Padre Pio, Purgatory, & Plenary Indulgences for the Holy Souls

Some friars who lived in San Giovanni Rotondo with Padre Pio once heard a mysterious sound coming from the friary. It sounded, one of the friars said, like “voices singing in beautiful harmony.” No one could find the source.

Padre Pio was deep in prayer at the time, and someone approached him to ask if he knew where the singing was coming from. Roused as if from a deep sleep, he answered, “Why are you all so surprised? They are the voices of the angels, who are taking souls from purgatory into paradise.” 

This story and others, told in the book Padre Pio: The True Story by C. Bernard Ruffin, illustrate Padre Pio’s supernatural sensitivity to the angelic world and the souls in purgatory. 

Padre Pio was able not only to hear but to see souls from the other world. At times, he was given the gift of knowing the eternal condition of those who had died. It is said that the widow of a man who died by suicide once inquired about the state of her husband’s soul, and Padre Pio replied, “He’s saved. Between the bridge and the river he repented.” 

His supernatural gifts did not come easily. They marked a life of intense suffering, including Padre Pio’s bearing the wounds of the stigmata for 50 years. 

In his suffering, Padre Pio had a special devotion to the souls in purgatory. Early in his priesthood, he wrote to his spiritual director, “For some time I have felt the need to offer myself to the Lord as a victim for poor sinners and for souls in purgatory. This desire has grown continuously in my heart, until now it has become a powerful passion. I made this offering to the Lord, imploring Him to lay on me the punishments that are prepared for sinners and for souls in purgatory, even multiplying them upon me a hundredfold as long as He converts and saves sinners and quickly releases the souls in purgatory.” 

Padre Pio said that suffering increasingly and without comfort was “all his joy” because it made the pains of Jesus lighter. 

“I Need a Holy Mass”

In 1922, Padre Pio told a bishop and several friars the story of a soul who had visited him from purgatory. 

On a snowy winter evening, Padre Pio was sitting by the fireplace in the friary, praying, when an old man sat down beside him. Padre Pio could not imagine how he could have entered the friary at this time of night.

“Who are you? What do you want?” Padre asked.

The man said his name was Pietro Di Mauro, and that he had died in this friary on September 18, 1908, when it was a poorhouse. He had fallen asleep with a lighted cigar, which set the mattress on fire, and he died, suffocated and burned. 

“I am still in purgatory,” the old man said. “I need a holy Mass in order to be freed. God permitted that I come and ask you for help.” 

“Rest assured that tomorrow I will celebrate Mass for your liberation,” Padre Pio answered, and then walked him to the door, which had been closed and locked. 

Padre Pio offered Mass for the old man as promised. A few days later, he went with another friar to the town hall and looked at records from 1908. There they found that on September 18 of that year, a man named Pietro Di Mauro had indeed died of burns and asphyxiation in the place which at that time was a poorhouse and now was the friary. 

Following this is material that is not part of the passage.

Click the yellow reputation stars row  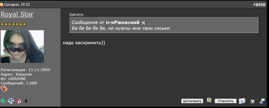[13, 24]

Last week, I happened to open a newspaper from back in September. We don’t get the local paper, but a relative had given us a stack of old ones to use for craft projects. For some reason, the obituary section in one of the papers caught my eye. I began to read the first column. Suddenly I realized in astonishment that I was reading about someone I knew. A woman with whom I’ve been acquainted for years had passed away in September, and I hadn’t heard about it until now. 

It seemed clear that the Holy Spirit had gone to great lengths to show me this woman’s obituary. What were the chances that I would stumble upon it a month after it was published in a paper that I don’t even get? 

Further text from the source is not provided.